## What to work on
A) In the PopeWatch post about medieval clergy, why were priests called to visit people near death? Answer in one to three sentences.
B) Output the passage from the PopeWatch post between "Go here to read" and "within the Church.", inclusive.
C) Continue the PopeWatch post on clergy during the Black Death, starting after its last sentence.

## Extract
┄┄┄┄┄┄┄┄┄┄

Friday, April 19, AD 2024 11:05am

PopeWatch: Mirrors

From medievalist Danièle Cybulskie:

 

As news of outbreaks of disease continues to swirl around the world, I keep being reminded of the bravery of the caregivers who bring comfort and aid to the sick and the dying. In the Middle Ages, this would have been local healers, but very often priests, who would have been called to visit people near death in order to hear their confessions, and administer their last rites. During The Black Death of 1347 (and the years following), priests were faced with the task of stepping into sickrooms, knowing that they faced an unseen enemy that very likely would kill them shortly. That thousands of priests took those steps anyway, risking their lives to give hope and comfort to those in pain and fear is something I can’t help but admire all these centuries later.

Go here to read the rest.  The article goes on to note that the death rate of the clergy was far higher than the laity, probably around an absolutely stunning 45%.  Contrary to the quoted article, the courage displayed by clergy generally helped strengthen respect for the clergy in the later Middle Ages, the calamity of the Reformation causing us to misread the strength of the Church in the fourteenth and fifteenth centuries, when the Faith generally was vibrant and flourishing, with the ending of the Great Schism, and with many movements for reform at work within the Church.

┄┄┄┄┄┄┄┄┄┄

## Data under study
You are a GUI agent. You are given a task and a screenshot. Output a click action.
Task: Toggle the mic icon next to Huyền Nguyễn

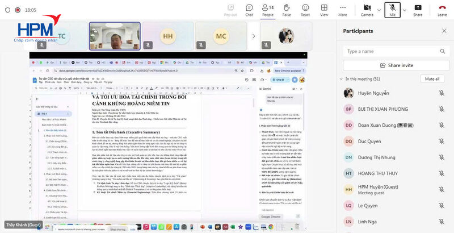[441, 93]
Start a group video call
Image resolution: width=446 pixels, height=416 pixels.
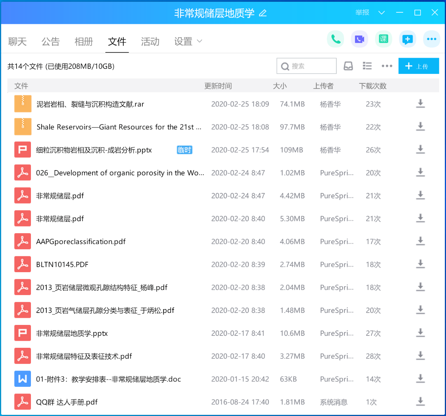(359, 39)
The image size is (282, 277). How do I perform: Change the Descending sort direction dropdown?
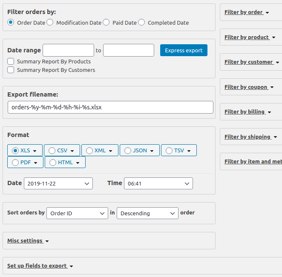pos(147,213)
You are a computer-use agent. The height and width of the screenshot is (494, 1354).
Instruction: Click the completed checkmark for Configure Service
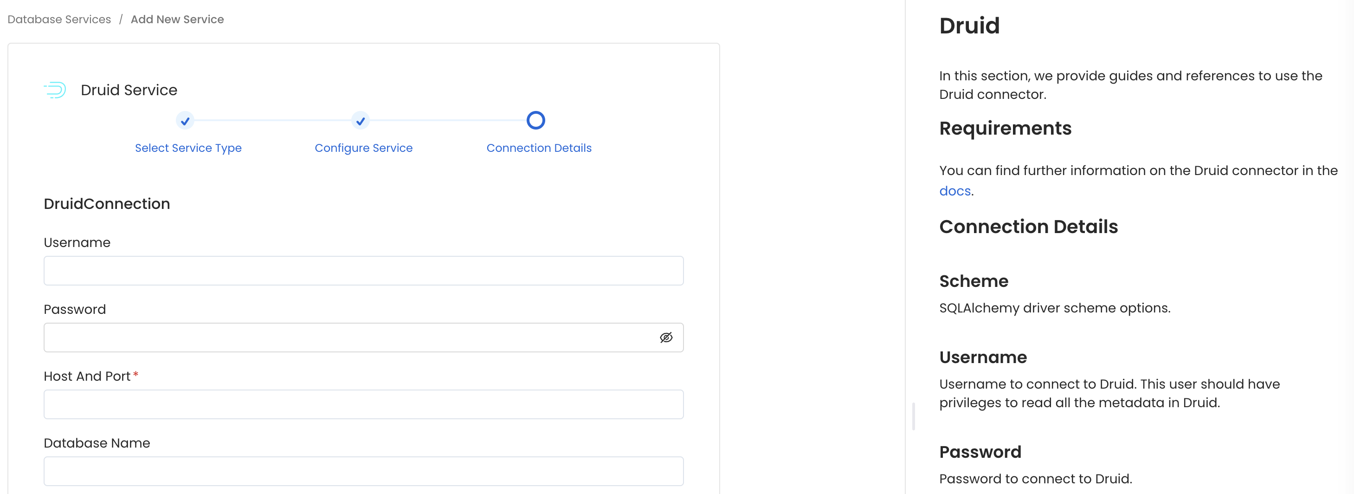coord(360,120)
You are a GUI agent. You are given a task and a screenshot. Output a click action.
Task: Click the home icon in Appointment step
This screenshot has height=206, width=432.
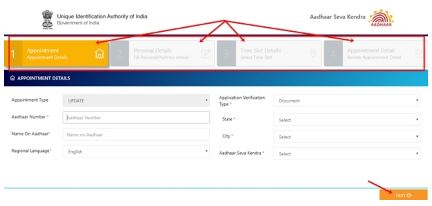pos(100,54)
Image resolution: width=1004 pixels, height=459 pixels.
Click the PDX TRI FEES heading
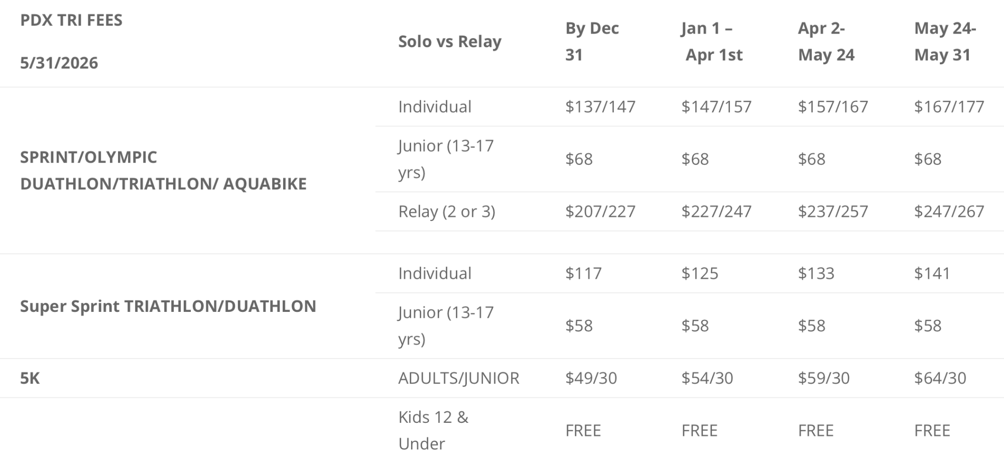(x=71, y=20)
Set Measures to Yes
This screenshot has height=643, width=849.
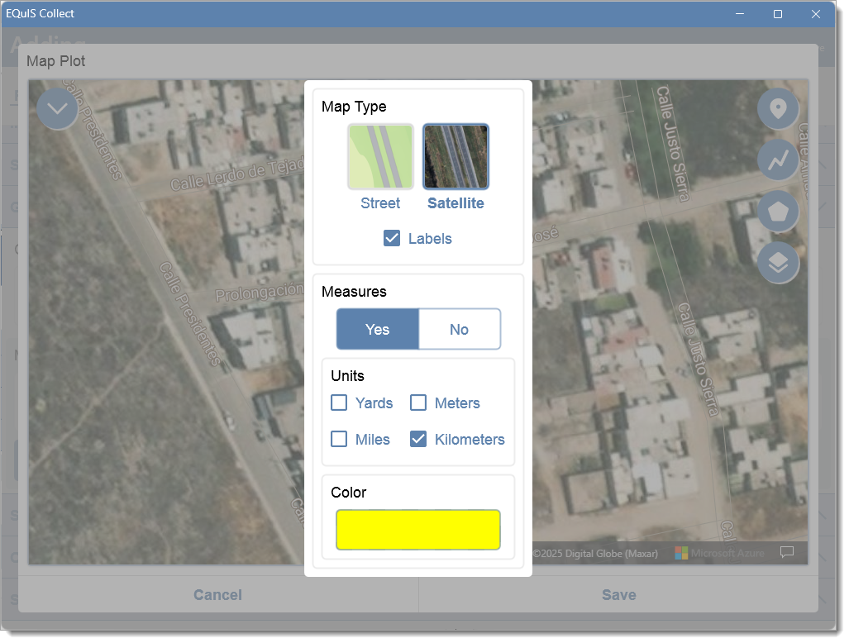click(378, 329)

┄┄┄┄┄┄┄┄┄┄

## Answers per task
A) Priests were called to people near death so they could hear their confessions and give them their last rites.

B)
Go here to read the rest.  The article goes on to note that the death rate of the clergy was far higher than the laity, probably around an absolutely stunning 45%.  Contrary to the quoted article, the courage displayed by clergy generally helped strengthen respect for the clergy in the later Middle Ages, the calamity of the Reformation causing us to misread the strength of the Church in the fourteenth and fifteenth centuries, when the Faith generally was vibrant and flourishing, with the ending of the Great Schism, and with many movements for reform at work within the Church.

C)
What we are currently confronting is not the Black Death, I doubt if in retrospect it will even be called the Black Sniffles.  Due to the current policy of the Church, which seems to be to roll over at every command of the State, priests have had small scope to show courage in the present debacle.  If they were called upon to display such courage, I have no doubt that the average parish priest would not be found wanting.  At a higher level, the reaction of the Church has been found wanting.  I think even the Pope senses this, as his intervention caused the diocese of Rome to reopen churches for private visits.

Lent is a good time for looking at ourselves in the mirror without illusions and pretexts.  The current virus hysteria has put up such a mirror before the whole Church.